Will you print all of the material below line for line, with nothing changed?

Text and item location entries:
======
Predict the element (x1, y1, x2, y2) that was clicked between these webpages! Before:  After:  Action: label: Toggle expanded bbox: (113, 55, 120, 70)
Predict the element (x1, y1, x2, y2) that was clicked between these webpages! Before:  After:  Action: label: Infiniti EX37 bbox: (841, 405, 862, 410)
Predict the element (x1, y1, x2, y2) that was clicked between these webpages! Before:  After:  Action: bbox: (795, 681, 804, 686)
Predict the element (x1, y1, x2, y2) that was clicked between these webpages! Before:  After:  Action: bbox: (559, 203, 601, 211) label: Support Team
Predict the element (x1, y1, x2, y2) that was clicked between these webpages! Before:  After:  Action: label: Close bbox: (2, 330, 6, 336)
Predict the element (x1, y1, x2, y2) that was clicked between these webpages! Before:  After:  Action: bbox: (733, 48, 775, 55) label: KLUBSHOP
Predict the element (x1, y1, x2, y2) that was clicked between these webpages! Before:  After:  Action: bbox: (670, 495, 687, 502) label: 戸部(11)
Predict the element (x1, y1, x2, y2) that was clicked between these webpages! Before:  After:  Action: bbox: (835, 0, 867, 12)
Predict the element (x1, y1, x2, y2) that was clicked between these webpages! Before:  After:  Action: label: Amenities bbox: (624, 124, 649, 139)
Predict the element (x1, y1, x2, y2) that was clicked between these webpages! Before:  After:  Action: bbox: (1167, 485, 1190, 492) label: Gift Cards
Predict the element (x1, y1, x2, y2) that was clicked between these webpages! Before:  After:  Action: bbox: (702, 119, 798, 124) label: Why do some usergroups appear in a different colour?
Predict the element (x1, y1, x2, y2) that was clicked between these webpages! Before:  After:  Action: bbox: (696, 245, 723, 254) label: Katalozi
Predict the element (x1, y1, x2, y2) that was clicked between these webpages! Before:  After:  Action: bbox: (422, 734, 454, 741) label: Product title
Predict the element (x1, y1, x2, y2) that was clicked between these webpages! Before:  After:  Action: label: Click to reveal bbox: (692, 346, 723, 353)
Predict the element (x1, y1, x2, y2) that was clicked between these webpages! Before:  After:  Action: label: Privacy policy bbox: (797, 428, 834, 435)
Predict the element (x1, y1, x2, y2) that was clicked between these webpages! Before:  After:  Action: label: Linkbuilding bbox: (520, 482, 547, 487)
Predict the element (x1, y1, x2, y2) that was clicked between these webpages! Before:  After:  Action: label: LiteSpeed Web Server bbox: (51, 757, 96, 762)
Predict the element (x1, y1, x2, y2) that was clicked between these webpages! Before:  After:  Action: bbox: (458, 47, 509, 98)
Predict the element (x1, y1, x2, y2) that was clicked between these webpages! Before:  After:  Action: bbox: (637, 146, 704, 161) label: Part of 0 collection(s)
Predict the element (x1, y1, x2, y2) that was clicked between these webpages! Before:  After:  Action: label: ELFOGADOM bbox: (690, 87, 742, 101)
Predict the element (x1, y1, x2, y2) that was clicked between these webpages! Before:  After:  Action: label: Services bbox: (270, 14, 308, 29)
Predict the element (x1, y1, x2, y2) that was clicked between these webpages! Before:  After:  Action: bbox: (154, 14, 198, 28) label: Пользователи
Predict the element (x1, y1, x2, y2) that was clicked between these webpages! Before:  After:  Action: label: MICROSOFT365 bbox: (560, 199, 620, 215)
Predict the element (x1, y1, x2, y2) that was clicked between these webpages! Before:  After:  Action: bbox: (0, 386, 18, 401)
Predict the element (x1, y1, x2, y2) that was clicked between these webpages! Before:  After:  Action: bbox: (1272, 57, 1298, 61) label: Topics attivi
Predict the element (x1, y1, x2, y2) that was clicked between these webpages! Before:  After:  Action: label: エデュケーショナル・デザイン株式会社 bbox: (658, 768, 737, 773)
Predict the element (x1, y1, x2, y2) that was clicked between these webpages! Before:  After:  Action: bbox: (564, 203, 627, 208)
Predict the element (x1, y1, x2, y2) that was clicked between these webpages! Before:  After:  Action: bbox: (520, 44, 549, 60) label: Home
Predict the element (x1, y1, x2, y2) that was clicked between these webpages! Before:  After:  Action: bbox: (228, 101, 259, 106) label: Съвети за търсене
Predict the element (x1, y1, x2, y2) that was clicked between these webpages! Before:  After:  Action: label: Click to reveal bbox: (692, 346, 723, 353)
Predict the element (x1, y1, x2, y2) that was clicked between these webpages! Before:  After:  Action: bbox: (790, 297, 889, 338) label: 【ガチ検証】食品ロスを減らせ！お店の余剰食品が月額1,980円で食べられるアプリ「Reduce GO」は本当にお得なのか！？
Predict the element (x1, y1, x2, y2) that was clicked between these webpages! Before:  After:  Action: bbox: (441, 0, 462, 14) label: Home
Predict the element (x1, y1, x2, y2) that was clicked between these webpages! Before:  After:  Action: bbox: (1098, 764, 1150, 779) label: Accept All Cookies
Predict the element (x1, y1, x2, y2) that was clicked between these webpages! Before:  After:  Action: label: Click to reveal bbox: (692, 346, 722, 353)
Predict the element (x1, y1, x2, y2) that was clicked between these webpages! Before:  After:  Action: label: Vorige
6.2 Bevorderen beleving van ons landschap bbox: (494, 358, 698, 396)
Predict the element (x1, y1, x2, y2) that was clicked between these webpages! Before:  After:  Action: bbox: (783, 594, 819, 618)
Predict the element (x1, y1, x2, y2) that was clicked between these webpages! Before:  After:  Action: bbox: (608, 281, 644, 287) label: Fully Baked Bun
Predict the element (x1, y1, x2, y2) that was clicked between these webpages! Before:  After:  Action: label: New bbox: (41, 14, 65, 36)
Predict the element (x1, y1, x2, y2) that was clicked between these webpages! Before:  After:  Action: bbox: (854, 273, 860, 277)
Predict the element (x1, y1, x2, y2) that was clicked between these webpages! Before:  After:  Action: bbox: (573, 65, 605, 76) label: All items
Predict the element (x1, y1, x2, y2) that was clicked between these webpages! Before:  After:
======
COMPLETE ANSWER:
Predict the element (x1, y1, x2, y2) that was clicked between these webpages! Before:  After:  Action: label: Toggle expanded bbox: (113, 55, 120, 70)
Predict the element (x1, y1, x2, y2) that was clicked between these webpages! Before:  After:  Action: label: Infiniti EX37 bbox: (841, 405, 862, 410)
Predict the element (x1, y1, x2, y2) that was clicked between these webpages! Before:  After:  Action: bbox: (795, 681, 804, 686)
Predict the element (x1, y1, x2, y2) that was clicked between these webpages! Before:  After:  Action: bbox: (559, 203, 601, 211) label: Support Team
Predict the element (x1, y1, x2, y2) that was clicked between these webpages! Before:  After:  Action: label: Close bbox: (2, 330, 6, 336)
Predict the element (x1, y1, x2, y2) that was clicked between these webpages! Before:  After:  Action: bbox: (733, 48, 775, 55) label: KLUBSHOP
Predict the element (x1, y1, x2, y2) that was clicked between these webpages! Before:  After:  Action: bbox: (670, 495, 687, 502) label: 戸部(11)
Predict the element (x1, y1, x2, y2) that was clicked between these webpages! Before:  After:  Action: bbox: (835, 0, 867, 12)
Predict the element (x1, y1, x2, y2) that was clicked between these webpages! Before:  After:  Action: label: Amenities bbox: (624, 124, 649, 139)
Predict the element (x1, y1, x2, y2) that was clicked between these webpages! Before:  After:  Action: bbox: (1167, 485, 1190, 492) label: Gift Cards
Predict the element (x1, y1, x2, y2) that was clicked between these webpages! Before:  After:  Action: bbox: (702, 119, 798, 124) label: Why do some usergroups appear in a different colour?
Predict the element (x1, y1, x2, y2) that was clicked between these webpages! Before:  After:  Action: bbox: (696, 245, 723, 254) label: Katalozi
Predict the element (x1, y1, x2, y2) that was clicked between these webpages! Before:  After:  Action: bbox: (422, 734, 454, 741) label: Product title
Predict the element (x1, y1, x2, y2) that was clicked between these webpages! Before:  After:  Action: label: Click to reveal bbox: (692, 346, 723, 353)
Predict the element (x1, y1, x2, y2) that was clicked between these webpages! Before:  After:  Action: label: Privacy policy bbox: (797, 428, 834, 435)
Predict the element (x1, y1, x2, y2) that was clicked between these webpages! Before:  After:  Action: label: Linkbuilding bbox: (520, 482, 547, 487)
Predict the element (x1, y1, x2, y2) that was clicked between these webpages! Before:  After:  Action: label: LiteSpeed Web Server bbox: (51, 757, 96, 762)
Predict the element (x1, y1, x2, y2) that was clicked between these webpages! Before:  After:  Action: bbox: (458, 47, 509, 98)
Predict the element (x1, y1, x2, y2) that was clicked between these webpages! Before:  After:  Action: bbox: (637, 146, 704, 161) label: Part of 0 collection(s)
Predict the element (x1, y1, x2, y2) that was clicked between these webpages! Before:  After:  Action: label: ELFOGADOM bbox: (690, 87, 742, 101)
Predict the element (x1, y1, x2, y2) that was clicked between these webpages! Before:  After:  Action: label: Services bbox: (270, 14, 308, 29)
Predict the element (x1, y1, x2, y2) that was clicked between these webpages! Before:  After:  Action: bbox: (154, 14, 198, 28) label: Пользователи
Predict the element (x1, y1, x2, y2) that was clicked between these webpages! Before:  After:  Action: label: MICROSOFT365 bbox: (560, 199, 620, 215)
Predict the element (x1, y1, x2, y2) that was clicked between these webpages! Before:  After:  Action: bbox: (0, 386, 18, 401)
Predict the element (x1, y1, x2, y2) that was clicked between these webpages! Before:  After:  Action: bbox: (1272, 57, 1298, 61) label: Topics attivi
Predict the element (x1, y1, x2, y2) that was clicked between these webpages! Before:  After:  Action: label: エデュケーショナル・デザイン株式会社 bbox: (658, 768, 737, 773)
Predict the element (x1, y1, x2, y2) that was clicked between these webpages! Before:  After:  Action: bbox: (564, 203, 627, 208)
Predict the element (x1, y1, x2, y2) that was clicked between these webpages! Before:  After:  Action: bbox: (520, 44, 549, 60) label: Home
Predict the element (x1, y1, x2, y2) that was clicked between these webpages! Before:  After:  Action: bbox: (228, 101, 259, 106) label: Съвети за търсене
Predict the element (x1, y1, x2, y2) that was clicked between these webpages! Before:  After:  Action: label: Click to reveal bbox: (692, 346, 723, 353)
Predict the element (x1, y1, x2, y2) that was clicked between these webpages! Before:  After:  Action: bbox: (790, 297, 889, 338) label: 【ガチ検証】食品ロスを減らせ！お店の余剰食品が月額1,980円で食べられるアプリ「Reduce GO」は本当にお得なのか！？
Predict the element (x1, y1, x2, y2) that was clicked between these webpages! Before:  After:  Action: bbox: (441, 0, 462, 14) label: Home
Predict the element (x1, y1, x2, y2) that was clicked between these webpages! Before:  After:  Action: bbox: (1098, 764, 1150, 779) label: Accept All Cookies
Predict the element (x1, y1, x2, y2) that was clicked between these webpages! Before:  After:  Action: label: Click to reveal bbox: (692, 346, 722, 353)
Predict the element (x1, y1, x2, y2) that was clicked between these webpages! Before:  After:  Action: label: Vorige
6.2 Bevorderen beleving van ons landschap bbox: (494, 358, 698, 396)
Predict the element (x1, y1, x2, y2) that was clicked between these webpages! Before:  After:  Action: bbox: (783, 594, 819, 618)
Predict the element (x1, y1, x2, y2) that was clicked between these webpages! Before:  After:  Action: bbox: (608, 281, 644, 287) label: Fully Baked Bun
Predict the element (x1, y1, x2, y2) that was clicked between these webpages! Before:  After:  Action: label: New bbox: (41, 14, 65, 36)
Predict the element (x1, y1, x2, y2) that was clicked between these webpages! Before:  After:  Action: bbox: (854, 273, 860, 277)
Predict the element (x1, y1, x2, y2) that was clicked between these webpages! Before:  After:  Action: bbox: (573, 65, 605, 76) label: All items
Predict the element (x1, y1, x2, y2) that was clicked between these webpages! Before:  After:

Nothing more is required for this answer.